Property assessments on the North Shore are, for the most part, holding steady this year, with averages for single-family and strata homes fluctuating by no more than two per cent.

No doubt, higher interest rates are cooling the buying power of house hunters. But, at $2 million for a single-family home in North Vancouver, and $3 million in West Van, “steady” assessments mean little for affordability in a region that desperately needs it.

The province has an omnibus of new housing policies coming into effect in 2024 intended to bring about generational change. Among them: a crackdown on short-term rentals, a ban on public hearings for development proposals that comply with official community plans, expansion of the speculation and vacancy tax, an end to single-family zoning with fourplexes allowed on any lot by right, automatic allowance of secondary suites, minimum tower heights of 10 storeys near transit exchanges and 20 storeys near SkyTrain, plus fresh housing targets for municipalities to see through to completion.

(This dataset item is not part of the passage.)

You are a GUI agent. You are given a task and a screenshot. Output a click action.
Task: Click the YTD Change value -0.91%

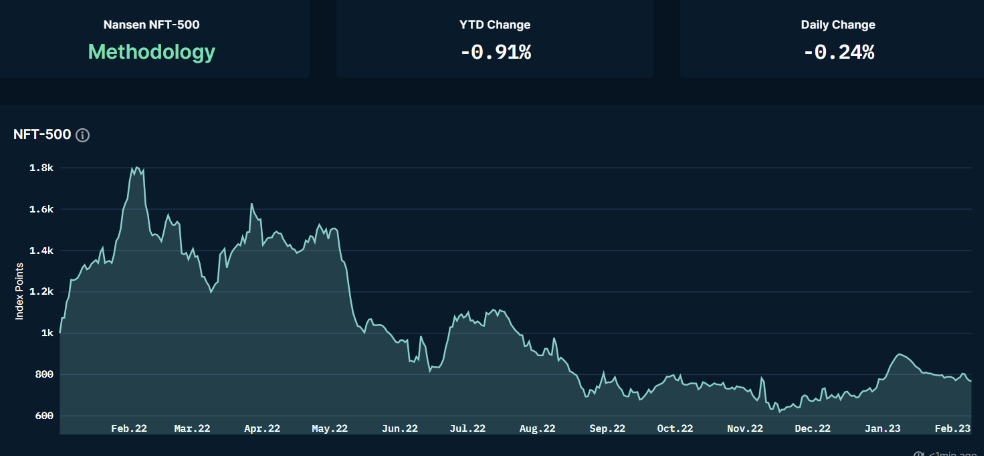click(x=495, y=52)
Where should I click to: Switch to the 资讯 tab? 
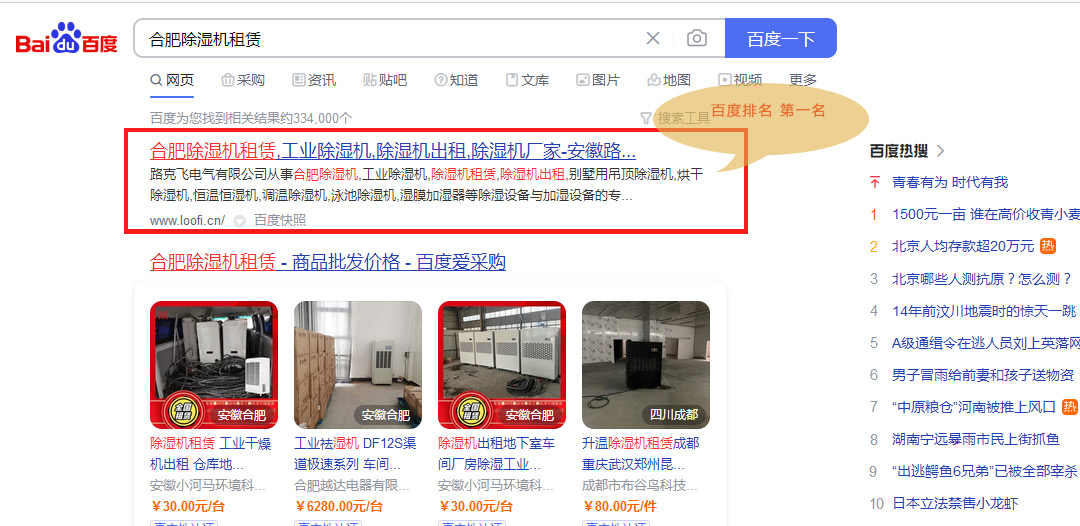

The province estimates the changes could produce 293,000 new homes over the next decade. The strategy is to flood the market with housing options, rather than stifle it with regulations. Polices like these may make a significant impact on the availability and price of housing, but it will take years before we really know.

Deciding the pace, size, location and form of new development has been one of the main responsibilities that municipalities have had in Canada. Our councils now need to spend less time worrying about whether to accommodate a growing population and more time planning for how.